We call ourselves collectively the Sp'thra. You do not hear the ultra and infrasonic components of the word so I drop them. It means Signal Traders. Which is what we are—a people of linguists, sound mimics and communicators. We have individual names too—mine is Ph'theri. How did I learn your language so quickly? Besides being expert communicators in many modes, we use language machines." (p. 132)
These machines can directly read and write the portion of the brain that deals with language, allowing the Sp'thra (who clearly got the memo about science fictional languages and apostrophes, by the way) to imprint a language directly into the brain, as long as it "conforms to...the rules of Universal Grammar!" (p. 130)
The Sp'thra are linguistic typologists on a grand scale. They have converted a natural satellite, the Language Moon, into a titanic library of information about languages from all over the galaxy—the WALS project on an astronomical scale. They maintain a strong version of Whorf's linguistic relativity hypothesis, believing that each language represents a way of seeing the world:
"'Their-Reality', 'Our-Reality', 'Your-Reality'—the mind's concepts of reality based on the environment it has evolved in—all are slightly different. Yet all are a part of 'This-Reality'—the overall totality of the present universe—"
His voice rose shrill with emphasis.
"Yet Other-Reality outside of this totality assuredly exists! We mean to grasp it!"

★ ★ ★ ★ ★ ★ ★

WORK REQUEST 1>
Answer these questions using the passage on the Sp'thra:
(a) What does the name Sp'thra mean?
(b) What is the speaker's individual name?
(c) What have the Sp'thra turned into a library of information about languages?
WORK REQUEST 2> Please rewrite the passage on the Sp'thra, starting at "The Sp'thra are" and ending at "shrill with emphasis.", but swap "Language Moon" for "Library Moon".
The data that come next are from a separate source.

AVAILABLE DATA>
★ ★ ★ ★ ★ ★ ★

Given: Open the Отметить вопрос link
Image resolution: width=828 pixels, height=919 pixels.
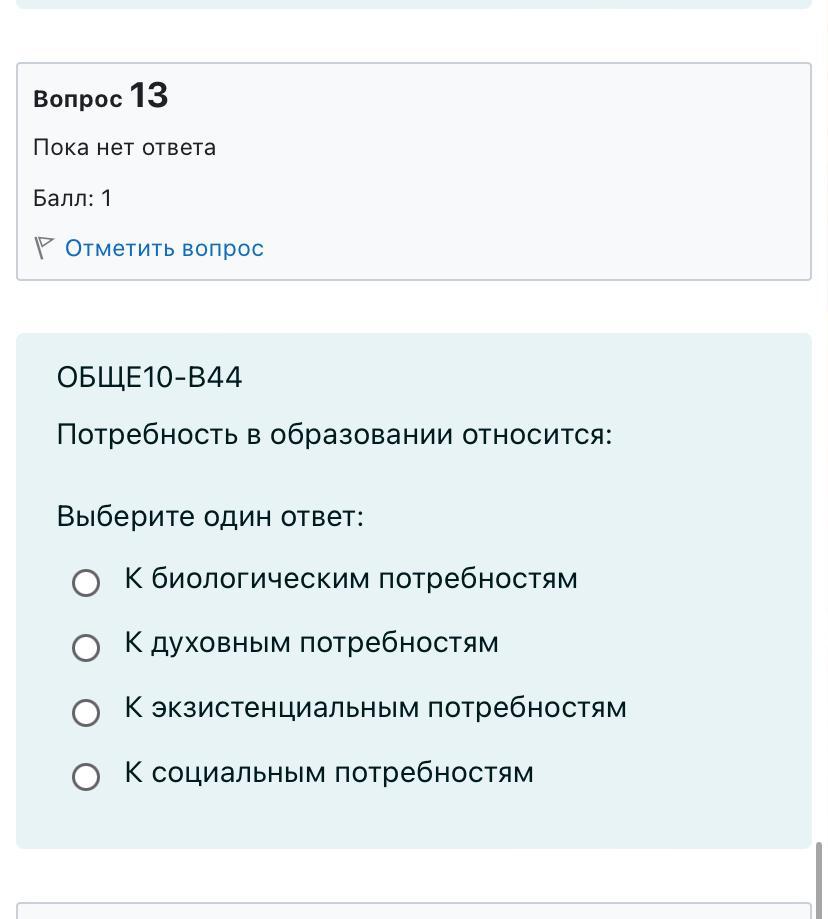Looking at the screenshot, I should pyautogui.click(x=164, y=249).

★ ★ ★ ★ ★ ★ ★

WRITTEN REPLY 1>
(a) Signal Traders
(b) Ph'theri
(c) A natural satellite, the Language Moon

WRITTEN REPLY 2>
The Sp'thra are linguistic typologists on a grand scale. They have converted a natural satellite, the Library Moon, into a titanic library of information about languages from all over the galaxy—the WALS project on an astronomical scale. They maintain a strong version of Whorf's linguistic relativity hypothesis, believing that each language represents a way of seeing the world:
"'Their-Reality', 'Our-Reality', 'Your-Reality'—the mind's concepts of reality based on the environment it has evolved in—all are slightly different. Yet all are a part of 'This-Reality'—the overall totality of the present universe—"
His voice rose shrill with emphasis.